## What you will do
Copy the data below verbatim, leaving no line out.

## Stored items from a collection
"""

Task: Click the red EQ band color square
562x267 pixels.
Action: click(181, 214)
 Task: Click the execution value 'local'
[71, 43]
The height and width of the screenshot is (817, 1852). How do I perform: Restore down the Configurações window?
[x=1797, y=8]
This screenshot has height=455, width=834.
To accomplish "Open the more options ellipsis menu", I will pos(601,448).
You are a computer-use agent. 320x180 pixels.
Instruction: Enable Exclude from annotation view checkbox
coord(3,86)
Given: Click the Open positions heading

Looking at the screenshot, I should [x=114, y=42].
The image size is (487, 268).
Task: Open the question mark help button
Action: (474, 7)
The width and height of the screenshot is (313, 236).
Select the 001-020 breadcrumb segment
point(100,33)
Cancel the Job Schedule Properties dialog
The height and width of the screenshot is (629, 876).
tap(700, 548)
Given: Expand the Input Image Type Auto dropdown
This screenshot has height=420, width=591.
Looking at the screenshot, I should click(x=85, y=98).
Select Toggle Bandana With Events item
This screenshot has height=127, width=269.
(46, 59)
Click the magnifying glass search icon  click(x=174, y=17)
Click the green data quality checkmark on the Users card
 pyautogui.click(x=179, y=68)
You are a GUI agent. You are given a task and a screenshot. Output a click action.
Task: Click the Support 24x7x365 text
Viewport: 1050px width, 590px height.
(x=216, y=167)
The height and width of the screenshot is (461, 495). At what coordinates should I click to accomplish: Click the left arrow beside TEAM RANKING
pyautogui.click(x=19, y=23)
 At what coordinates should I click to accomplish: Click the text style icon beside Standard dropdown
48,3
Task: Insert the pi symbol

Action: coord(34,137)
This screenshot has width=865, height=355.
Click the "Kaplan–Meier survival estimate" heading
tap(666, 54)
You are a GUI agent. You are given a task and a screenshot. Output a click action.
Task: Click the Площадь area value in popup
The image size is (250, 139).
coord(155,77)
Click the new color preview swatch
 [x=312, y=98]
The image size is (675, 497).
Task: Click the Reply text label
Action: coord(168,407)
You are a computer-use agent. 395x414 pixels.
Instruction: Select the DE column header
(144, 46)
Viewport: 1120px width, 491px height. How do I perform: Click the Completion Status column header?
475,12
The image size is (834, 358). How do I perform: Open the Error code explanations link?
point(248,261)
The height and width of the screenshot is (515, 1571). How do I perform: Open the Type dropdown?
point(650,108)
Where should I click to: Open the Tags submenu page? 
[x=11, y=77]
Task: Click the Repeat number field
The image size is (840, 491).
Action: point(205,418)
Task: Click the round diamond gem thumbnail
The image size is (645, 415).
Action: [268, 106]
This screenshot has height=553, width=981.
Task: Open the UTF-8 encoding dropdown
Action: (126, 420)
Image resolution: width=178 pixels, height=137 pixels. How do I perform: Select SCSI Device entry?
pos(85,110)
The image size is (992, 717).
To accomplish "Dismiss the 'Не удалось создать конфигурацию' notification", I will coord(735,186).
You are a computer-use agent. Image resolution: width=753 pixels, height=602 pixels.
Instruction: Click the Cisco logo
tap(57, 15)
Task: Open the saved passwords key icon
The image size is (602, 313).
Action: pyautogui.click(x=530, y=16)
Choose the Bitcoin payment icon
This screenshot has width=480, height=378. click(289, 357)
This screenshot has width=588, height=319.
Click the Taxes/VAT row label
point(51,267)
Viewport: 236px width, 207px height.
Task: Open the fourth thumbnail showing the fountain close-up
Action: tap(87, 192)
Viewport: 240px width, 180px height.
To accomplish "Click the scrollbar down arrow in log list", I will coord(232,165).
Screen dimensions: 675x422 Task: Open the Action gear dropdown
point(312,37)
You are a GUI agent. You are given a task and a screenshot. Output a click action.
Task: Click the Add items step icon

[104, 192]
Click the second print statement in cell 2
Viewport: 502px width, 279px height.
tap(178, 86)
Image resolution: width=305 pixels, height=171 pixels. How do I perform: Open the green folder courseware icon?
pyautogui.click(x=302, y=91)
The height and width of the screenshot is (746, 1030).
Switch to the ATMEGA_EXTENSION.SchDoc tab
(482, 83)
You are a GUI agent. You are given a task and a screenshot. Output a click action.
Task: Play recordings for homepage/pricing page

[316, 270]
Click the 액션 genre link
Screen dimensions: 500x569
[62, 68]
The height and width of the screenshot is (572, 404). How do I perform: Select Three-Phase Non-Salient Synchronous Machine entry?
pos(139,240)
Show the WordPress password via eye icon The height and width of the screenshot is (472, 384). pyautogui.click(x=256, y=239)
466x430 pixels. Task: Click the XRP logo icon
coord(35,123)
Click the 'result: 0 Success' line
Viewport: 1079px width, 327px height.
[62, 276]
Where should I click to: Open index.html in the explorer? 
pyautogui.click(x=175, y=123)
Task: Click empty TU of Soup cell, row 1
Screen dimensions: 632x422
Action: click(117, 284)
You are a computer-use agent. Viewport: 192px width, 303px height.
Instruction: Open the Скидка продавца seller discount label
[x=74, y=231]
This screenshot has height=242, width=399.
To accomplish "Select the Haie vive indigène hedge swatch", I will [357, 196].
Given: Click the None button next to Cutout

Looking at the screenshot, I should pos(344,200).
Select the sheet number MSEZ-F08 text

"""

## Output
Task: Click the red EQ band color square
562x267 pixels.
Action: click(181, 214)
 Task: Click the execution value 'local'
[71, 43]
The height and width of the screenshot is (817, 1852). How do I perform: Restore down the Configurações window?
[x=1797, y=8]
This screenshot has height=455, width=834.
To accomplish "Open the more options ellipsis menu", I will pos(601,448).
You are a computer-use agent. 320x180 pixels.
Instruction: Enable Exclude from annotation view checkbox
coord(3,86)
Given: Click the Open positions heading

Looking at the screenshot, I should [x=114, y=42].
The image size is (487, 268).
Task: Open the question mark help button
Action: (474, 7)
The width and height of the screenshot is (313, 236).
Select the 001-020 breadcrumb segment
point(100,33)
Cancel the Job Schedule Properties dialog
The height and width of the screenshot is (629, 876).
tap(700, 548)
Given: Expand the Input Image Type Auto dropdown
This screenshot has height=420, width=591.
Looking at the screenshot, I should click(x=85, y=98).
Select Toggle Bandana With Events item
This screenshot has height=127, width=269.
(46, 59)
Click the magnifying glass search icon  click(x=174, y=17)
Click the green data quality checkmark on the Users card
 pyautogui.click(x=179, y=68)
You are a GUI agent. You are given a task and a screenshot. Output a click action.
Task: Click the Support 24x7x365 text
Viewport: 1050px width, 590px height.
(x=216, y=167)
The height and width of the screenshot is (461, 495). At what coordinates should I click to accomplish: Click the left arrow beside TEAM RANKING
pyautogui.click(x=19, y=23)
 At what coordinates should I click to accomplish: Click the text style icon beside Standard dropdown
48,3
Task: Insert the pi symbol

Action: coord(34,137)
This screenshot has width=865, height=355.
Click the "Kaplan–Meier survival estimate" heading
tap(666, 54)
You are a GUI agent. You are given a task and a screenshot. Output a click action.
Task: Click the Площадь area value in popup
The image size is (250, 139).
coord(155,77)
Click the new color preview swatch
 [x=312, y=98]
The image size is (675, 497).
Task: Click the Reply text label
Action: coord(168,407)
You are a computer-use agent. 395x414 pixels.
Instruction: Select the DE column header
(144, 46)
Viewport: 1120px width, 491px height. How do I perform: Click the Completion Status column header?
475,12
The image size is (834, 358). How do I perform: Open the Error code explanations link?
point(248,261)
The height and width of the screenshot is (515, 1571). How do I perform: Open the Type dropdown?
point(650,108)
Where should I click to: Open the Tags submenu page? 
[x=11, y=77]
Task: Click the Repeat number field
The image size is (840, 491).
Action: point(205,418)
Task: Click the round diamond gem thumbnail
The image size is (645, 415).
Action: [268, 106]
This screenshot has height=553, width=981.
Task: Open the UTF-8 encoding dropdown
Action: (126, 420)
Image resolution: width=178 pixels, height=137 pixels. How do I perform: Select SCSI Device entry?
pos(85,110)
The image size is (992, 717).
To accomplish "Dismiss the 'Не удалось создать конфигурацию' notification", I will coord(735,186).
You are a computer-use agent. Image resolution: width=753 pixels, height=602 pixels.
Instruction: Click the Cisco logo
tap(57, 15)
Task: Open the saved passwords key icon
The image size is (602, 313).
Action: pyautogui.click(x=530, y=16)
Choose the Bitcoin payment icon
This screenshot has width=480, height=378. click(289, 357)
This screenshot has width=588, height=319.
Click the Taxes/VAT row label
point(51,267)
Viewport: 236px width, 207px height.
Task: Open the fourth thumbnail showing the fountain close-up
Action: tap(87, 192)
Viewport: 240px width, 180px height.
To accomplish "Click the scrollbar down arrow in log list", I will coord(232,165).
Screen dimensions: 675x422 Task: Open the Action gear dropdown
point(312,37)
You are a GUI agent. You are given a task and a screenshot. Output a click action.
Task: Click the Add items step icon

[104, 192]
Click the second print statement in cell 2
Viewport: 502px width, 279px height.
tap(178, 86)
Image resolution: width=305 pixels, height=171 pixels. How do I perform: Open the green folder courseware icon?
pyautogui.click(x=302, y=91)
The height and width of the screenshot is (746, 1030).
Switch to the ATMEGA_EXTENSION.SchDoc tab
(482, 83)
You are a GUI agent. You are given a task and a screenshot. Output a click action.
Task: Play recordings for homepage/pricing page

[316, 270]
Click the 액션 genre link
Screen dimensions: 500x569
[62, 68]
The height and width of the screenshot is (572, 404). How do I perform: Select Three-Phase Non-Salient Synchronous Machine entry?
pos(139,240)
Show the WordPress password via eye icon The height and width of the screenshot is (472, 384). pyautogui.click(x=256, y=239)
466x430 pixels. Task: Click the XRP logo icon
coord(35,123)
Click the 'result: 0 Success' line
Viewport: 1079px width, 327px height.
[62, 276]
Where should I click to: Open index.html in the explorer? 
pyautogui.click(x=175, y=123)
Task: Click empty TU of Soup cell, row 1
Screen dimensions: 632x422
Action: click(117, 284)
You are a computer-use agent. Viewport: 192px width, 303px height.
Instruction: Open the Скидка продавца seller discount label
[x=74, y=231]
This screenshot has height=242, width=399.
To accomplish "Select the Haie vive indigène hedge swatch", I will [357, 196].
Given: Click the None button next to Cutout

Looking at the screenshot, I should pos(344,200).
Select the sheet number MSEZ-F08 text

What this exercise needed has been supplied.